Soyuzの戦力である戦車や装甲車、戦闘機などが収められている場所に入られるとマズイため決死で戦っているのだ。



現に彼の狙撃ポイントはいつの間にか反対側になっており、よりこの身で実感しやすい。

奥まで来られているのはともかく、工作員の頭数がゴリゴリと減っているのもまた事実。



ダイムラー装甲車ら装甲兵器の出動で減少、残るは片手で数える程度に過ぎないだろうか。




狙撃ポイントを移動すると、やはり交戦しているのは相変わらず。

だがエージェント側もプロにしては詰めが甘い。




目の前の銃撃戦という、死を呼ぶやり取りに気を取られているのかもしれないが。

前線で戦うスタッフに助け、助けられの関係があってスナイパーという兵職が成立するのだ。

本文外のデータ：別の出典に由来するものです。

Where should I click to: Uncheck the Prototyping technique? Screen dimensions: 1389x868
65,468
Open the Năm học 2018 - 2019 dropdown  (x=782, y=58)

走りながら排莢すると弾倉が空になっていることにふと気が付く。

次に撃ち殺す相手を凝視しながらクリップを突き刺し、弾薬を一気に押し込めてやる。



ドラムマガジンを着けたARピストルを持っており、如何にも厄介な敵に狙いを定めた。



敵が手にしている玩具のような銃、ARピストル。

小型にしてアサルトライフル同然の火力と、下手な機銃にも匹敵する弾数を持つ。



優先度は高い。



すかさずレティクルの先を敵に沿え、トリガーを引いた。

撃って見て気が付いたが、さらに奥に敵がいるらしい



排莢しつつ、ボルトを押し込んで弾を装填。

相棒が死んだことを知ってか逃げようとしている。



DAAAM!!!



二発目。

しかし動いている相手ということもあって仕留め損なった。


呼び込み君のような狙撃手と最前線で撃ち合う兵士。そして歩兵とは比べ物にならない火力を誇る装甲車両。



Soyuzはこれらすべてを持っている上に、緊急事態が起きればこのようにスクランブル出来る。

歩兵30人程度が制圧できるハズがない。



かくして戦闘は銃声が発生してから1時間強で全て鎮圧された。



だが本番はここから始まる………

次回Chapter10は8/15の公開となります。


登場兵器/組織


・SOYUZ社会安全軍。

SOYUZ S.S.RなのかS.S.Fなのかは部署によって異なる。

警察では対処できない、もしくは依頼を受けた際に駆け付ける機甲治安維持軍。

軽装甲車を主軸にするが、本気で怒らせると戦車の1つや2つを平気で呼び出してくる。


・ダイムラー装甲車

二次大戦時のイギリスに運用された偵察装甲車。2ポンドこと40mm砲と機銃を備える。

砲塔に比べて車体が嫌な予感がするが、圧倒的機動力で当たれば手痛い主砲を振り回す様は凄まじいの一言。


日本の道路事情にお優しい仕様。